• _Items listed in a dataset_

----

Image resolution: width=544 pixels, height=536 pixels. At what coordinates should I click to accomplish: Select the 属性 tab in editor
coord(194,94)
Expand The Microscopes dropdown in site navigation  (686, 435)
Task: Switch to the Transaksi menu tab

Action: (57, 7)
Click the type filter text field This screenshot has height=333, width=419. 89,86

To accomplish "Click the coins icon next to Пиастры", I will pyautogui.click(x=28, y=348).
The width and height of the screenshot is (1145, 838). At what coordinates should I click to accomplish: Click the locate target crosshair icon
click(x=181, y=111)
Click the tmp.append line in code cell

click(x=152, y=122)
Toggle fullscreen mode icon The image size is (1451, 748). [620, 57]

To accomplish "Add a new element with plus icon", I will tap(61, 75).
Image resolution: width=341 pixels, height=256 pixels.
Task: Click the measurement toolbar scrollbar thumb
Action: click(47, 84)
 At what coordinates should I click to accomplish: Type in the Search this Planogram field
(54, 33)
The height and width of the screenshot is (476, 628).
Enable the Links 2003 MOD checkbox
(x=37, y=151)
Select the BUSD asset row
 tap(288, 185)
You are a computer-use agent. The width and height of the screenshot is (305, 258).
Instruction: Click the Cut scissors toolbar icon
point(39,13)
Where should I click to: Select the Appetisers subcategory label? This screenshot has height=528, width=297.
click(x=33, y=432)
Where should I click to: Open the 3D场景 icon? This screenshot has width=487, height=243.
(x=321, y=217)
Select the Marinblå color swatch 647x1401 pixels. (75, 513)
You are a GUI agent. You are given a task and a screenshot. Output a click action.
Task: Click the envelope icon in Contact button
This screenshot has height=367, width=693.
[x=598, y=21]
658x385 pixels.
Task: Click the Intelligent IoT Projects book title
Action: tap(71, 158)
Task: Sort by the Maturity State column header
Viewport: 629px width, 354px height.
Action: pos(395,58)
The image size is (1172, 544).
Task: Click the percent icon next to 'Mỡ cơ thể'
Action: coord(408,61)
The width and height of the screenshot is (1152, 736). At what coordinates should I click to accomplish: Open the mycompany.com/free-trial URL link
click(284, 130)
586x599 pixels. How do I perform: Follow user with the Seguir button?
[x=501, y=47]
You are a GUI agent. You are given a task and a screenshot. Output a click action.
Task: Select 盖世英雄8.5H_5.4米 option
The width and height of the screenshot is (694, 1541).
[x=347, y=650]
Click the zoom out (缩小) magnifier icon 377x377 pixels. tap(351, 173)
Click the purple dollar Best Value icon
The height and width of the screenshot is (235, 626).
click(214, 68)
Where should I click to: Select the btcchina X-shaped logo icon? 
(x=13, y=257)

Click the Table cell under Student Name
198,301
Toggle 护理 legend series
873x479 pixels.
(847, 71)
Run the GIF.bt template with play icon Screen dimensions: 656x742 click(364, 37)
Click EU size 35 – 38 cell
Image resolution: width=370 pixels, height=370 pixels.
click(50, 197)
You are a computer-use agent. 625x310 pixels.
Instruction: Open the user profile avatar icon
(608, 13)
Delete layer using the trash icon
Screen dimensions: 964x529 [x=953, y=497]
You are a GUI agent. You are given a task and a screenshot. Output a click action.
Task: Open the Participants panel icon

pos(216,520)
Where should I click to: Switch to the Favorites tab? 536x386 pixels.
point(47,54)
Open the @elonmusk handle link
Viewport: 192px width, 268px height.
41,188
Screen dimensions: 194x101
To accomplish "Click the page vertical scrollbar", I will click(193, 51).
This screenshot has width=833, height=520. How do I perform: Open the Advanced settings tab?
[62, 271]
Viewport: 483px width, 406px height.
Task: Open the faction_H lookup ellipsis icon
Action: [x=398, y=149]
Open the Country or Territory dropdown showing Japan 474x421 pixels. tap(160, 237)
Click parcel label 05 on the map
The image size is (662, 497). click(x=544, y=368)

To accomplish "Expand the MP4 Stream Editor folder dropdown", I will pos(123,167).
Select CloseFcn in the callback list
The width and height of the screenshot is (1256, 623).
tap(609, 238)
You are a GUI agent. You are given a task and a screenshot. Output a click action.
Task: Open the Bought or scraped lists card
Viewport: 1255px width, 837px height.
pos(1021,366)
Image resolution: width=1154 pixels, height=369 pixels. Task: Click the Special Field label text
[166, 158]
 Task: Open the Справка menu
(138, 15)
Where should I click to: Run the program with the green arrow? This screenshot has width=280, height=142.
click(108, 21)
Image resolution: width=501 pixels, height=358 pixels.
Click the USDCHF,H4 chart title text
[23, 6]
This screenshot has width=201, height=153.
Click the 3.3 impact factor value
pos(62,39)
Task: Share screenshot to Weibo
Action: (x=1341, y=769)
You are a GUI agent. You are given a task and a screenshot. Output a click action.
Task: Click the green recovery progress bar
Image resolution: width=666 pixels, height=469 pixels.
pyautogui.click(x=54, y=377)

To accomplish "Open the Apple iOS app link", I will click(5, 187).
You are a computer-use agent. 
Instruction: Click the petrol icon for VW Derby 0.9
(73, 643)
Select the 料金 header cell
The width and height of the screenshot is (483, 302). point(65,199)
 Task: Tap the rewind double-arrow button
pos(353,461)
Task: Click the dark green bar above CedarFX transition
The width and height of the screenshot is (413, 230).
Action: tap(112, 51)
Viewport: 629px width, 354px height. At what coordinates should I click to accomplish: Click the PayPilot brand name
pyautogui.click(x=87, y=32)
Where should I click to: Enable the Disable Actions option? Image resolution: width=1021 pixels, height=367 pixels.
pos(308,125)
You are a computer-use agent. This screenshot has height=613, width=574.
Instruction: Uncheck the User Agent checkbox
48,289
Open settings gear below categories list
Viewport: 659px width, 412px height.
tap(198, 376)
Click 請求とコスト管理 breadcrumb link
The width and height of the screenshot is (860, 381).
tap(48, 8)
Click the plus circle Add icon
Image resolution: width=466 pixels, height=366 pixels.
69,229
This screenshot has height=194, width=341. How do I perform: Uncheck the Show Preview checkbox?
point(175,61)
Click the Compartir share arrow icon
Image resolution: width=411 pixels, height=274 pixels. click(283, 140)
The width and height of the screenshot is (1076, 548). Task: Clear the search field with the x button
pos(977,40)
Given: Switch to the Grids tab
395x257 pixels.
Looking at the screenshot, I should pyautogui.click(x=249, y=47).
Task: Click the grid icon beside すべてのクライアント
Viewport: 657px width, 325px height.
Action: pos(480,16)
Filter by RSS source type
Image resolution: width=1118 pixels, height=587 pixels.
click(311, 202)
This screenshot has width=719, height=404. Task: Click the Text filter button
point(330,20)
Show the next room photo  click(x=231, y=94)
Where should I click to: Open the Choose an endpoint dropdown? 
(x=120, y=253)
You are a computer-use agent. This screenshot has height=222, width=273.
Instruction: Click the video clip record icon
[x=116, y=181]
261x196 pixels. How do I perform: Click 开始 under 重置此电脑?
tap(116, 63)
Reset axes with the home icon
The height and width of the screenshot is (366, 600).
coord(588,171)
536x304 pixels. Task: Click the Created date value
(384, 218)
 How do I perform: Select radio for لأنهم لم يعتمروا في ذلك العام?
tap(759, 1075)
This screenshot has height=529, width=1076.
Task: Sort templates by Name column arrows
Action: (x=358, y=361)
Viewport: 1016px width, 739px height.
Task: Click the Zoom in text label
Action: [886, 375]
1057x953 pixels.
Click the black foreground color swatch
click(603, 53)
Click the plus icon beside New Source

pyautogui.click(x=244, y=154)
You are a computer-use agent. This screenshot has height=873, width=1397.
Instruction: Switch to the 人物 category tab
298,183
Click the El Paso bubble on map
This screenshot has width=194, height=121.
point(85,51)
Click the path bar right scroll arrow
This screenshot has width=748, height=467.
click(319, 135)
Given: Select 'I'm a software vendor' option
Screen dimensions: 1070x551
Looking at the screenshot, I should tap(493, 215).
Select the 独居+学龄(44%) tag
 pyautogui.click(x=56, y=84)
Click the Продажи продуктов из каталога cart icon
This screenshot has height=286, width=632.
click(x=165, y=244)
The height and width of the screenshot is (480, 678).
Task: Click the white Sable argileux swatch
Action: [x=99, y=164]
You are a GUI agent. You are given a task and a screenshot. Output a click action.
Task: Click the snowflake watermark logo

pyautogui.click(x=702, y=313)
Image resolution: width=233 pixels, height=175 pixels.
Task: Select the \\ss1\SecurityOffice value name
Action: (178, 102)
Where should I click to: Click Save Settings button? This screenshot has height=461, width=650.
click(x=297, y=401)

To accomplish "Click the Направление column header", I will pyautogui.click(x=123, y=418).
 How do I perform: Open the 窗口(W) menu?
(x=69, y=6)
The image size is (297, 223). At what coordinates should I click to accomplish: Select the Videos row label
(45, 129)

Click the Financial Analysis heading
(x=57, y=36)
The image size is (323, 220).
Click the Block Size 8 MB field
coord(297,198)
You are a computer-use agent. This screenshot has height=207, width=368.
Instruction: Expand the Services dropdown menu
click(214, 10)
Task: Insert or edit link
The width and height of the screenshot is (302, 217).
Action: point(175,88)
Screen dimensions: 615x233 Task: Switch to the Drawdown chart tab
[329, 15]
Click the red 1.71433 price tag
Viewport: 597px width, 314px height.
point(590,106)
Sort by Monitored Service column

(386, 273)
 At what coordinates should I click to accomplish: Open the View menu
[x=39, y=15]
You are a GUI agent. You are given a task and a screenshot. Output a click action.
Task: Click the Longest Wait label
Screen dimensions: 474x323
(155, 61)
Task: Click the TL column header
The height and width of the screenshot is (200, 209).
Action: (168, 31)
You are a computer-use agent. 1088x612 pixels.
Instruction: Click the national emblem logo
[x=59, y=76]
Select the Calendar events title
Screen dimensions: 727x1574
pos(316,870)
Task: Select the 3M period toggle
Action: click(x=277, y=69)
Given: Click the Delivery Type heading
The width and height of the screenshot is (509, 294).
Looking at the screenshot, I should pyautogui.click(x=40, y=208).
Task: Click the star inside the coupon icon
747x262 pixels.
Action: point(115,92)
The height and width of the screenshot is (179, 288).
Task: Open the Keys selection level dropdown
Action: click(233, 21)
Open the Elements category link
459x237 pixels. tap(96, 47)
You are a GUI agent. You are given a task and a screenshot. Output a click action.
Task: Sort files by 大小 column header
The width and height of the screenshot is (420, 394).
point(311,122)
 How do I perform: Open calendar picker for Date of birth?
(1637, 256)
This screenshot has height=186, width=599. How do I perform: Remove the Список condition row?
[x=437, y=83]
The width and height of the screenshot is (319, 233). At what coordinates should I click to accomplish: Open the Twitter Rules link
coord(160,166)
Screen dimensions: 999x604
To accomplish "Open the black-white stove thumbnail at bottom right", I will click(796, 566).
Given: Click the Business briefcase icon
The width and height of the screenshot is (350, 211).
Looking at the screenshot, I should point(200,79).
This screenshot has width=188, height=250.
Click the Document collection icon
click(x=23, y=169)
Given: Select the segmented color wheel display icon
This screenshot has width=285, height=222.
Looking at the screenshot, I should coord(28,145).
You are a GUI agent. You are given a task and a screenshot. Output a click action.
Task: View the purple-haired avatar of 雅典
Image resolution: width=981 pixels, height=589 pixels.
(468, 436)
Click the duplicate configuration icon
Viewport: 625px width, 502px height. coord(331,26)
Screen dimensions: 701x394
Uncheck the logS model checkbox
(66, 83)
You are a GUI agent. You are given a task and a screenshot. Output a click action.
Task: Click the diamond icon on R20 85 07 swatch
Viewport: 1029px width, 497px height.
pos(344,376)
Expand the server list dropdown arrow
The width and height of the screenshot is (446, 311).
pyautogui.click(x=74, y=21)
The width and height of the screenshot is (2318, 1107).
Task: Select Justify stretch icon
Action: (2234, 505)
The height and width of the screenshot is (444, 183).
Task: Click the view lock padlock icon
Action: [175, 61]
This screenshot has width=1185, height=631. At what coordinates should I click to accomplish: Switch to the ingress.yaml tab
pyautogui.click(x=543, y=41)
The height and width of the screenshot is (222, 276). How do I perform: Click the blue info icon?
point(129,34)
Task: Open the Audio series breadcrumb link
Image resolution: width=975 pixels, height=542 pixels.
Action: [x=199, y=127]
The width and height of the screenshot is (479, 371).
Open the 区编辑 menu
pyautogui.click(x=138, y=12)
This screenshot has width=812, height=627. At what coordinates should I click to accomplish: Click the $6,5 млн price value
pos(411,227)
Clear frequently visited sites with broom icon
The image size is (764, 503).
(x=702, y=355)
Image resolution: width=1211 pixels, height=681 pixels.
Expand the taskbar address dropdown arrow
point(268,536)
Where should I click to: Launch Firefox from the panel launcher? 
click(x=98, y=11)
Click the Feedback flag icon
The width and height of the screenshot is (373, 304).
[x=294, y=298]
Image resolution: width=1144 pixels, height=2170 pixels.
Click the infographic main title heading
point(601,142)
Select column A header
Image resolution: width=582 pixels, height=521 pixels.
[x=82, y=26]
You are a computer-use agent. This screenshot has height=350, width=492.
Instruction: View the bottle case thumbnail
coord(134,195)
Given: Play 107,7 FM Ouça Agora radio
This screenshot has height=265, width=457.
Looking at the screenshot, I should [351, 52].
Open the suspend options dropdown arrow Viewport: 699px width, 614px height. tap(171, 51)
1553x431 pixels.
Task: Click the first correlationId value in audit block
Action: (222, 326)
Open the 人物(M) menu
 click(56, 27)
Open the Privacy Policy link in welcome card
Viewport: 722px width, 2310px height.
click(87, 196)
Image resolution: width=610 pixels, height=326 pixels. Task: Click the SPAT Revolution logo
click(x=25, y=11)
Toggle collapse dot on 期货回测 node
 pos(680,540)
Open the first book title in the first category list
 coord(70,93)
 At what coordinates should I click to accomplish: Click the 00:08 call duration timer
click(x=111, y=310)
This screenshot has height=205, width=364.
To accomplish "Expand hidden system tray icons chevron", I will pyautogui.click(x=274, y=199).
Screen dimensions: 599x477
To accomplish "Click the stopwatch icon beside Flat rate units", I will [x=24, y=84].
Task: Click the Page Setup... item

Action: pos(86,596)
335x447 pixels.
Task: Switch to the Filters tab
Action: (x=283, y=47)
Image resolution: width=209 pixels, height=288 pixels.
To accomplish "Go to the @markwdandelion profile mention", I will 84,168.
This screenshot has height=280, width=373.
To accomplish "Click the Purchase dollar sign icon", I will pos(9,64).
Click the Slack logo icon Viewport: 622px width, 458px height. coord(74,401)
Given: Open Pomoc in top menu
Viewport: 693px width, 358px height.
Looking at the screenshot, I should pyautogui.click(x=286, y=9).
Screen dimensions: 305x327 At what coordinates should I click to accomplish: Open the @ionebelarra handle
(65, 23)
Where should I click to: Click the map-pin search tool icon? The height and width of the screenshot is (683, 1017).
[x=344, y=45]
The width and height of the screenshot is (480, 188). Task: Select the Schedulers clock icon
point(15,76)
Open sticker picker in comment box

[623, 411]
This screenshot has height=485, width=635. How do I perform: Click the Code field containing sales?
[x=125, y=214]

----

• _Exercise instructions_
All that belongs in your answer is the stretch of entries above from the line with "Screen dimensions: 615x233" through the line with "You are a computer-use agent. 1088x612", printed exactly.

• _Solution to the exercise_
Screen dimensions: 615x233 Task: Switch to the Drawdown chart tab
[329, 15]
Click the red 1.71433 price tag
Viewport: 597px width, 314px height.
point(590,106)
Sort by Monitored Service column

(386, 273)
 At what coordinates should I click to accomplish: Open the View menu
[x=39, y=15]
You are a GUI agent. You are given a task and a screenshot. Output a click action.
Task: Click the Longest Wait label
Screen dimensions: 474x323
(155, 61)
Task: Click the TL column header
The height and width of the screenshot is (200, 209).
Action: (168, 31)
You are a computer-use agent. 1088x612 pixels.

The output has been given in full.